Michel Wieviorka

Michel Wieviorka (born 23 August 1946, Paris) is a French sociologist, noted for his work on violence, terrorism, racism, social movements and the theory of social change.

Michel Wieviorka is the son of a Jewish family of Holocaust survivors. A former student of Alain Touraine, he is now one of the most renowned sociologists and public intellectuals in France and abroad. Together with Touraine and François Dubet, Wieviorka developed the method of intervention sociologique and employed it to the study of militant social movements, in particular French anti-nuclear activism and student leagues, but also the famous trade union Solidarnosc in Poland. Following Max Weber's classic concept of interpretative sociology (verstehende Soziologie), intervention sociologique aims at understanding the subjective rationale of actors in the context of larger social conflicts.
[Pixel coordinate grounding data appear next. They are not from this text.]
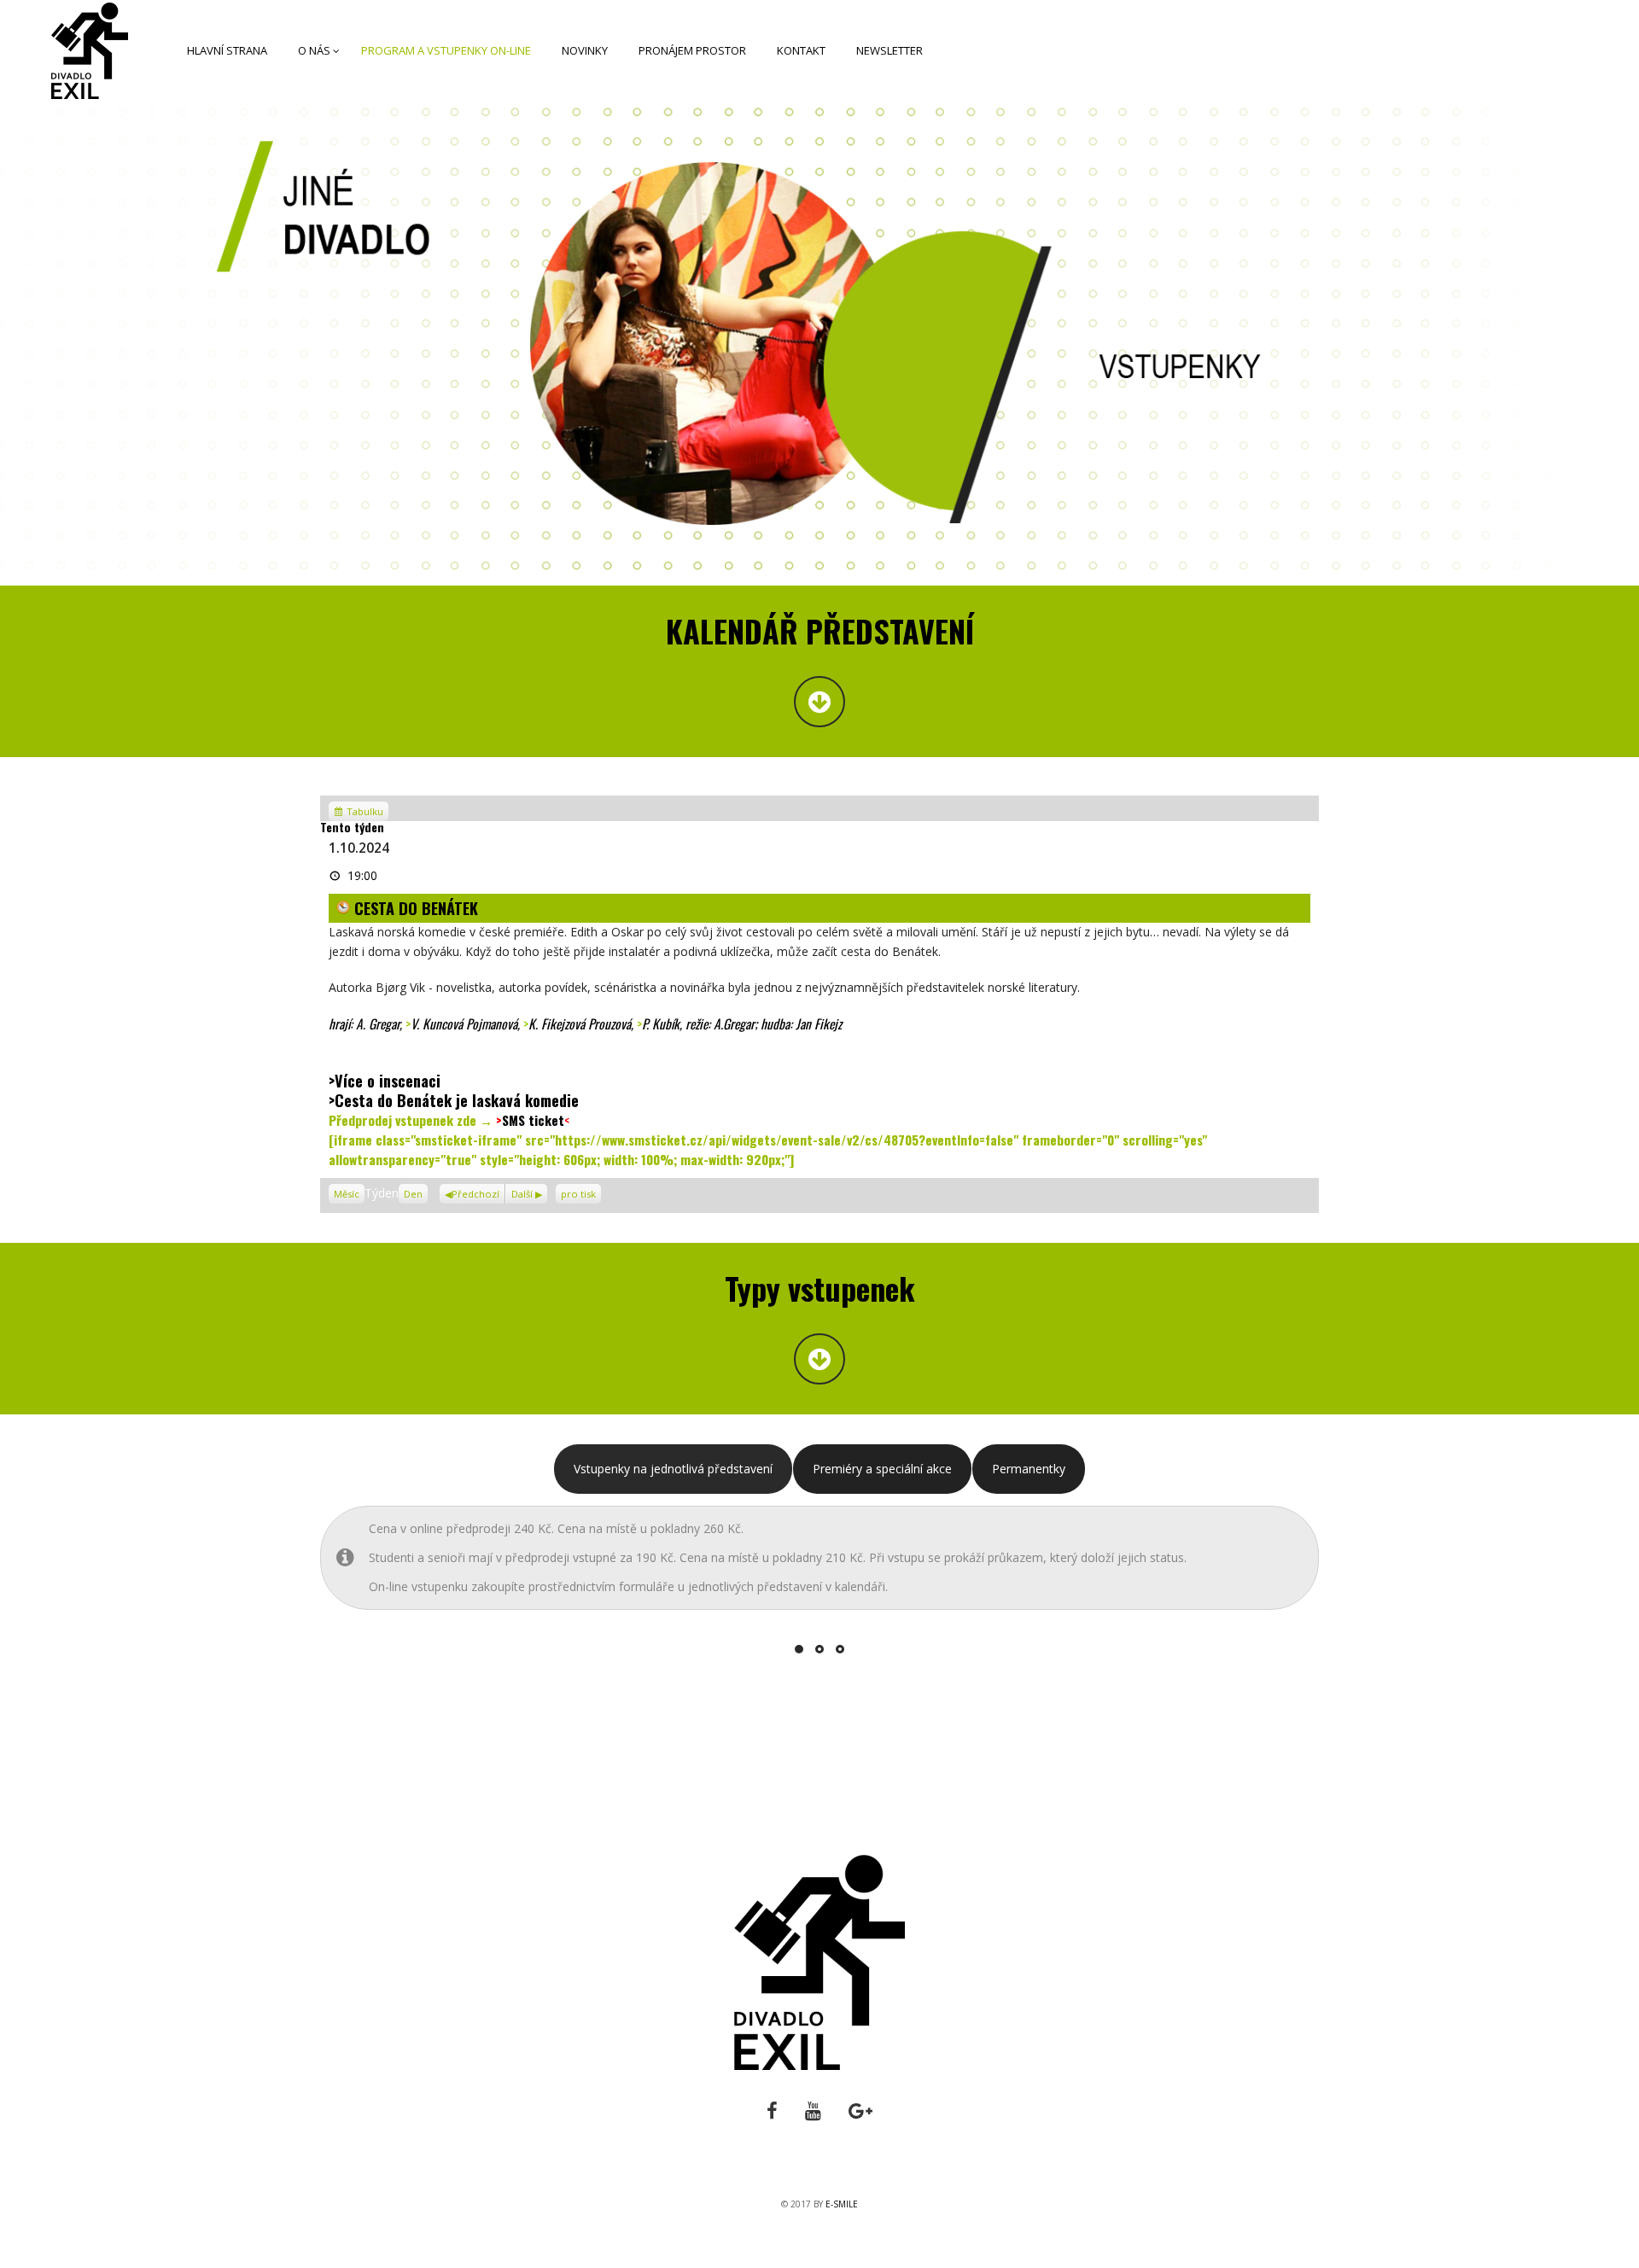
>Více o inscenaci (384, 1080)
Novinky (585, 50)
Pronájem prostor (692, 50)
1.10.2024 (359, 848)
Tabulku (366, 811)
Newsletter (889, 50)
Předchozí (475, 1193)
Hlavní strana (227, 50)
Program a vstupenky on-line (446, 50)
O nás (314, 50)
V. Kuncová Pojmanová (464, 1023)
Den (413, 1193)
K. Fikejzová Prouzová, (582, 1023)
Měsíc (346, 1193)
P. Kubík (661, 1023)
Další (522, 1193)
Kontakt (801, 50)
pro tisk (581, 1192)
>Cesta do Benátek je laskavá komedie (454, 1099)
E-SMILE (841, 2204)
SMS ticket (533, 1120)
Wieviorka is the director of the Centre d'Analyses et d'Interventions Sociologique (CADIS) at the École des Hautes Études en Sciences Sociales, which was established by Alain Touraine in 1981. He is the founder and editor of the sociological journal Le Monde des Debats and was, with Georges Balandier, co-edited the Cahiers internationaux de sociologie until its publication was stopped at the end of 2010.

Some of Wieviorka's most aclaimed works are L'Etat, le patronat et les consommateurs (1977), Le pays contre l'Etat (with Alain Touraine, François Dubet, Zsuzsa Hegedus, 1981), L'espace du racisme (1991), La différence: Identités culturelles: enjeux, débats et politiques (2001), Manifeste pour les sciences sociales (with Craig Calhoun, 2015).